### Text passage
========
Sidney Lumet is perhaps the best Director you’ve never even heard of. While his films have garnered almost fifty Oscar nominations, they’ve only earned six. None of these six were for Best Director, but he was nominated at least four times over his long and distinguished career. One of the reasons most people aren’t familiar with his work is that the heyday of Lumet’s best works was in the 1970’s. During this decade, his films garnered the vast majority of Oscar nominations, as well as all of the Oscar wins (in a three-year period). While his career has spanned six decades, most of his films aren’t recognizable, despite his prolific filmography. Many of these films are critically acclaimed, even to this day. This week’s two films highlight some of the best that Sidney Lumet’s directing had to offer.
========
### Given material
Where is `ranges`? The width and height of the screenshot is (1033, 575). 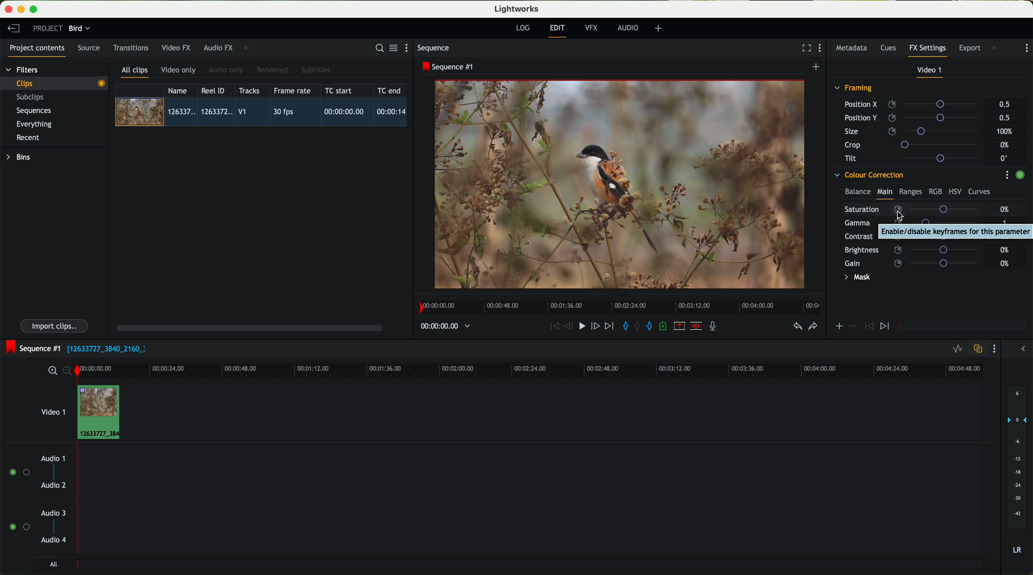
========
### What you will do
- 1) Reproduce the Sidney Lumet passage word for word, starting at "Sidney Lumet is" and ending at "had to offer.".
- 2) According to the Sidney Lumet passage, how many Oscars have Lumet's films earned?
The lines are separate material and have no connection to the Sidney Lumet passage.

### Task results
- 1)
Sidney Lumet is perhaps the best Director you’ve never even heard of. While his films have garnered almost fifty Oscar nominations, they’ve only earned six. None of these six were for Best Director, but he was nominated at least four times over his long and distinguished career. One of the reasons most people aren’t familiar with his work is that the heyday of Lumet’s best works was in the 1970’s. During this decade, his films garnered the vast majority of Oscar nominations, as well as all of the Oscar wins (in a three-year period). While his career has spanned six decades, most of his films aren’t recognizable, despite his prolific filmography. Many of these films are critically acclaimed, even to this day. This week’s two films highlight some of the best that Sidney Lumet’s directing had to offer.

- 2) Six.